Note 17: Subsequent Events

        In August 2011, HP and an indirect wholly-owned subsidiary of HP entered into an Offer Agreement with Autonomy Corporation plc ("Autonomy"). Pursuant to the Offer Agreement, HP announced the terms of a recommended cash offer (the "Offer") under which HP would acquire the entire issued and to be issued share capital of Autonomy for £25.50 per share in cash, representing an enterprise value of approximately $11 billion. The Offer is subject to customary conditions including, acceptance of the Offer by the holders of at least 75% of the Autonomy share capital; subject to certain exceptions, that the members of Autonomy's board of directors will continue to recommend the Offer; expiration or termination of the applicable waiting period under the Hart-Scott-Rodino Antitrust Improvements Act of 1976, as amended; clearance of other required regulatory approvals; and other customary conditions. HP intends to fund the Offer with a combination of HP's cash resources and debt financing. Pursuant to the cash confirmation process mandated by Section 2.5(a) of the UK City Code on Takeovers and Mergers, HP has agreed with its financial advisors for the Offer that it will hold a minimum of $4.25 billion in cash reserves available to fund the Offer for a specified period expected to extend until the completion of the acquisition. In addition, HP has purchased foreign exchange options at a cost of approximately $333 million to limit its foreign exchange risk in connection with the acquisition. Changes in the fair value of the options will be recognized in earnings until the options are exercised.

# DATA SECTION

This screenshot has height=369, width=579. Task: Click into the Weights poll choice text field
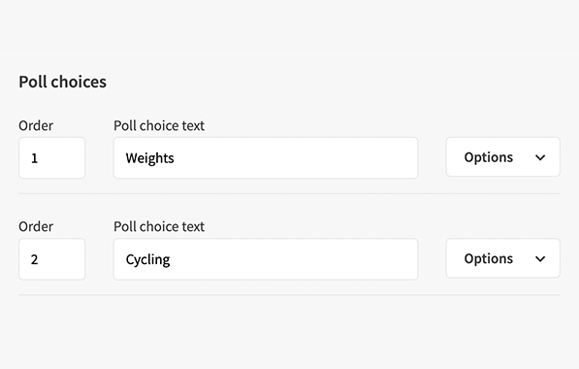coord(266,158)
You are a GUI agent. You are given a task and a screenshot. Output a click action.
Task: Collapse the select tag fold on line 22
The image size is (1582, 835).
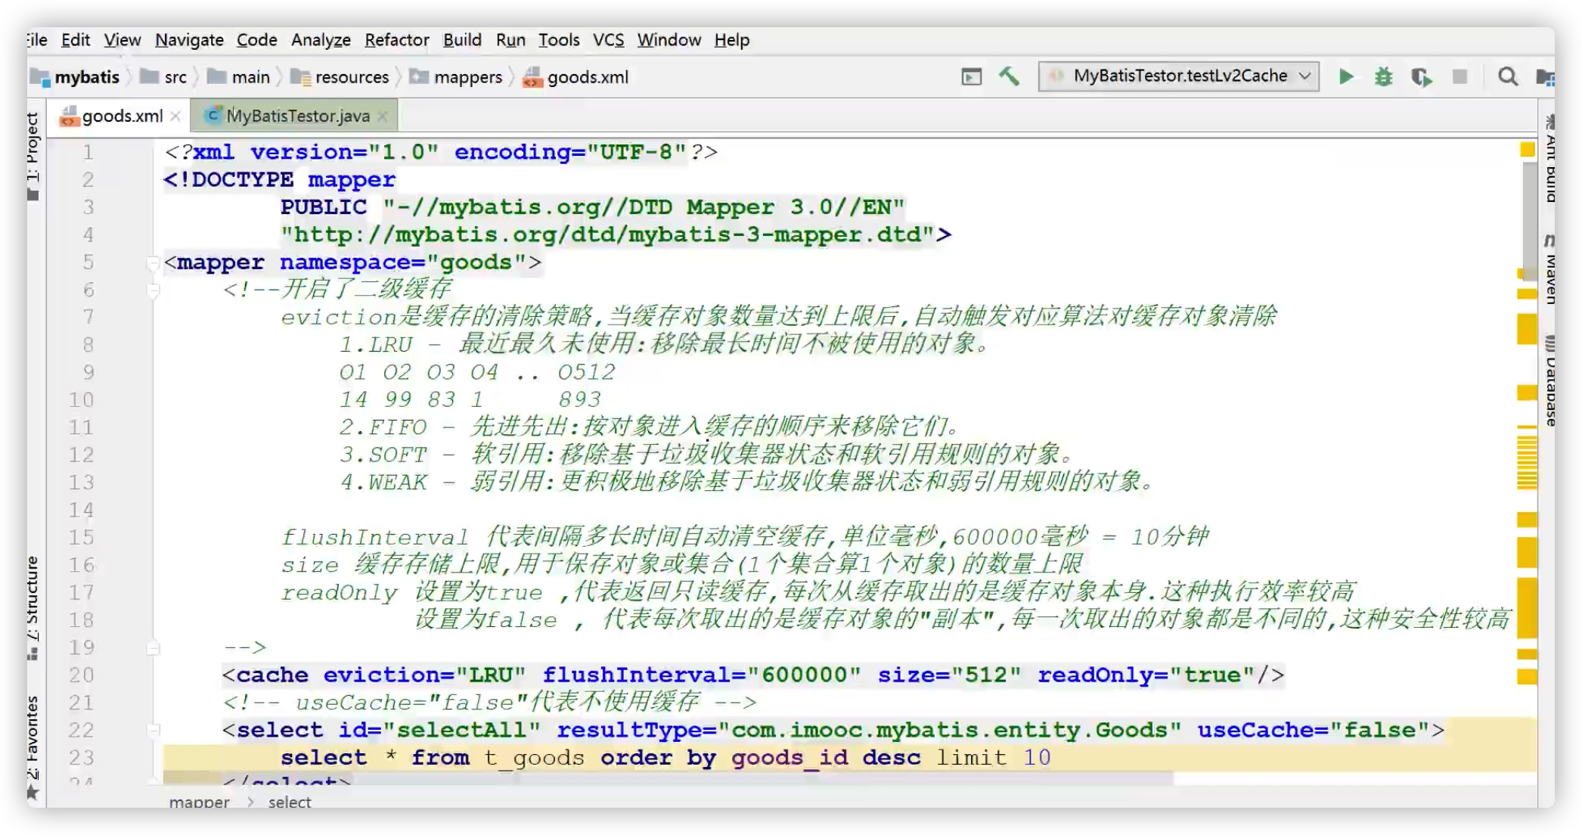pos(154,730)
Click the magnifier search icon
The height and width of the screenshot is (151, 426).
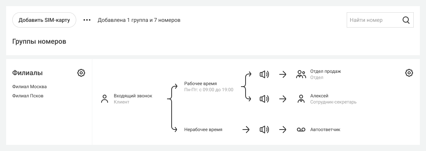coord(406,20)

# DIRECTION A
In the note on subsequent events, why did HP purchase foreign exchange options? Answer in one to three sentences.
# DIRECTION B
Write what comes next in the note on subsequent events, picking up after its final sentence.
The entries play no part in this.

# EXERCISE RESPONSE A
HP bought the foreign exchange options, at a cost of approximately $333 million, to limit its foreign exchange risk in connection with the Autonomy acquisition.

# EXERCISE RESPONSE B
        In August 2011, HP entered into a new £5 billion ($8.2 billion) 364-day unsecured bridge term loan agreement (the "Bridge Facility"). The Bridge Facility may be used for cash consideration to fund the acquisition of Autonomy, including amounts used to refinance indebtedness to fund that acquisition.

        In August 2011, HP announced that its Board of Directors had authorized the evaluation of strategic alternatives for PSG. HP's preferred alternative is the separation of its PC business into a separate company through a spin-off or other transaction, but the evaluation process is ongoing. HP expects the evaluation process to be completed by the end of calendar year 2011 and any separation or other strategic plan to be implemented within approximately 12-18 months after the date of the original announcement.

        In August 2011, HP announced that it will discontinue the manufacture and sale of all of its WebOS hardware products, including its WebOS smartphones and the HP TouchPad, and will explore alternatives to optimize the value of the WebOS software. In connection with this decision, HP expects to record a one-time charge in its fourth fiscal quarter of 2011 of approximately $1 billion for restructuring and related shutdown costs. A majority of these charges are expected to be paid in HP's fourth fiscal quarter. In addition, as HP works through alternatives for the WebOS software, which HP acquired in connection with its acquisition of Palm, HP will evaluate the goodwill and other intangible assets related to the Palm acquisition for any potential impairment and, if appropriate, recognize a related non-cash charge in the appropriate period. The carrying value of the goodwill and other intangible assets related to the Palm acquisition was approximately $1.2 billion as of July 31, 2011.